● Exercise
Reproduce only the lines that run from the line with "AI Image Generator (358, 1157)" to the last line of the material, both ends included, exactly as they appear.

● Extracted entries
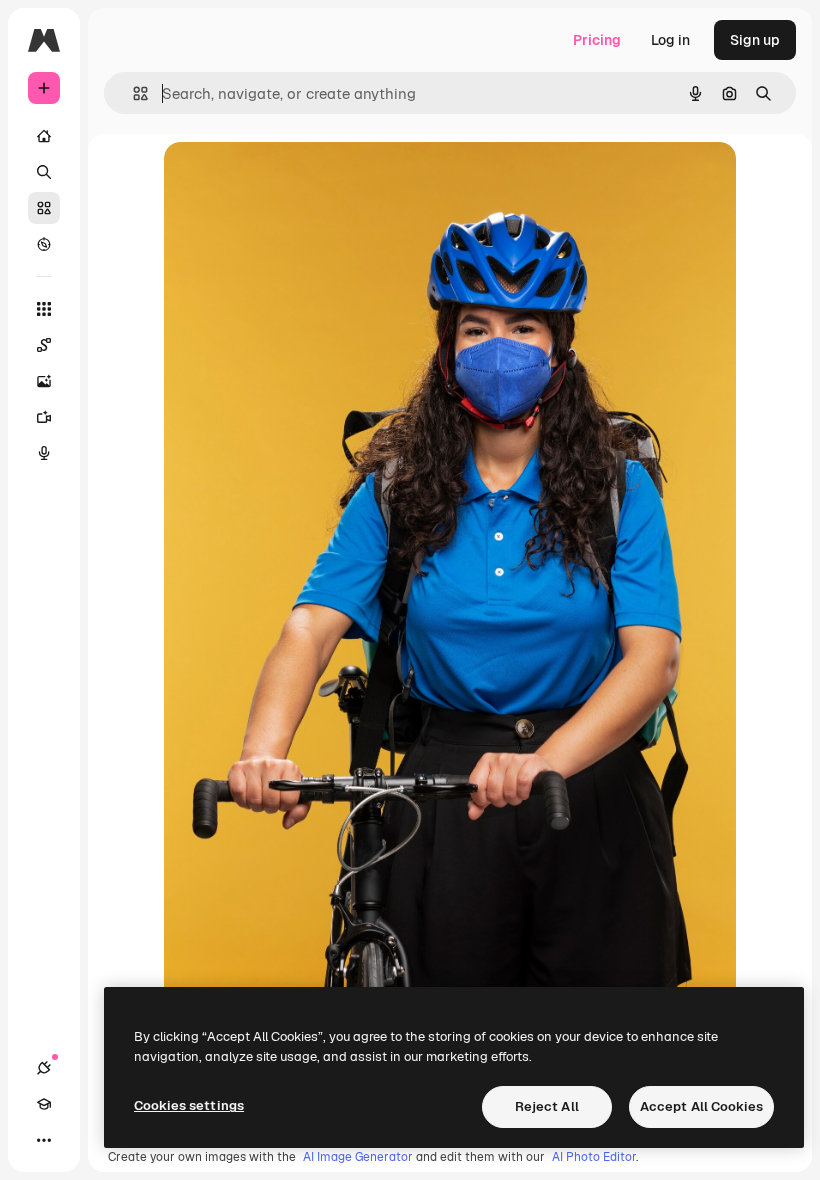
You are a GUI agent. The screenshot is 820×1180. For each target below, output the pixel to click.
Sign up (755, 40)
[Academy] (44, 1104)
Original (292, 179)
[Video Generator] (44, 417)
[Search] (44, 172)
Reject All (547, 1106)
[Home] (44, 136)
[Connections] (44, 1068)
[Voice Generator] (44, 453)
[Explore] (44, 244)
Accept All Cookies (701, 1106)
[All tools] (44, 309)
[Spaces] (44, 345)
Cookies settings (189, 1105)
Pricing (597, 40)
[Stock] (44, 208)
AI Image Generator (358, 1157)
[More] (44, 1140)
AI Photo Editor (594, 1157)
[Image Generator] (44, 381)
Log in (670, 40)
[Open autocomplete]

● Solution to this problem
AI Image Generator (358, 1157)
[More] (44, 1140)
AI Photo Editor (594, 1157)
[Image Generator] (44, 381)
Log in (670, 40)
[Open autocomplete]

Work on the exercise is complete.